The former nurse and owner of the Clyde Village Store and Cafe in the town’s main street had implemented a raft of measures to keep customers, her staff and herself safe as the country moved closer to total lockdown.
That came yesterday when Prime Minister Jacinda Ardern announced all non-essential businesses would close within 48 hours.
She would hold on until she was forced to close, Ms Johnstone said.
Her measures were well-intentioned, the most significant one being "no-contact" buying where customers could call the store, pay securely over the phone and then pick up their order from a collection box at the front of the store.
Ms Johnstone said yesterday she was "breathing".
"I could see this coming at us like a freight train."
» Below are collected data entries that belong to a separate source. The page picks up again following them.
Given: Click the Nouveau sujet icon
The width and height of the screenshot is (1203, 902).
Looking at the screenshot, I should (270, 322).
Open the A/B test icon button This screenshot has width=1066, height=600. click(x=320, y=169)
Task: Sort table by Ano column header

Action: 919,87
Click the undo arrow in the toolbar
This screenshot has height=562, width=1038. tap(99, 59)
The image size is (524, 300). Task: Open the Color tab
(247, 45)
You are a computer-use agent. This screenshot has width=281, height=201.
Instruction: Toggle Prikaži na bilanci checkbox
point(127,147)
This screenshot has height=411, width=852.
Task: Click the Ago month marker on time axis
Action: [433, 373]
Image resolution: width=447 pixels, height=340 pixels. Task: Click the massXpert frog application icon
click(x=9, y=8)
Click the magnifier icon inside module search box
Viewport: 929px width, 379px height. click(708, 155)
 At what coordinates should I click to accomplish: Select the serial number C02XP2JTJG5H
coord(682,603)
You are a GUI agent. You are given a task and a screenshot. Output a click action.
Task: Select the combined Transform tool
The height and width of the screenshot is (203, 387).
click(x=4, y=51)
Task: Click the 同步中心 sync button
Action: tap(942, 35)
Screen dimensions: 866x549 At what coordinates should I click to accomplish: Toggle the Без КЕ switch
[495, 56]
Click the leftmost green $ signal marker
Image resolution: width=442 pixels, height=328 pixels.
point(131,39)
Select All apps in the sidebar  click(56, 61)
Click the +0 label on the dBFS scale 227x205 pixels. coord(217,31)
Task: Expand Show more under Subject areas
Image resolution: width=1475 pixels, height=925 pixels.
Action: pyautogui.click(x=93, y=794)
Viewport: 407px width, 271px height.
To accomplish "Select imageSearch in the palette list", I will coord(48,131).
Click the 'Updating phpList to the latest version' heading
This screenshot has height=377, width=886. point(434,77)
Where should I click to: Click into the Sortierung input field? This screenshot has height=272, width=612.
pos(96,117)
While she was not stopping people from coming into the Sunderland St store yesterday she was aware of the fears some in the community had, and the potential for the Government to take more preventive measures, and began taking protective measures at the store on Friday.
The situation had moved fast but she defended her decision to implement protection measures despite some critics, she said.
"People are self-isolating and I wanted to provide an option for people if they wanted to protect themselves," Ms Johnstone said.
As a former nurse she had "a really good concept of how to protect oneself" and she would be exploring options such as preparing meals to be delivered to people through agencies such as Meals on Wheels.
She intended to contact the Central Otago District Council and was prepared to mobilise if called upon to do so.
"I’ve got a full commercial kitchen and the ability to cook meals to be delivered.
"We are going to need these little things to keep going."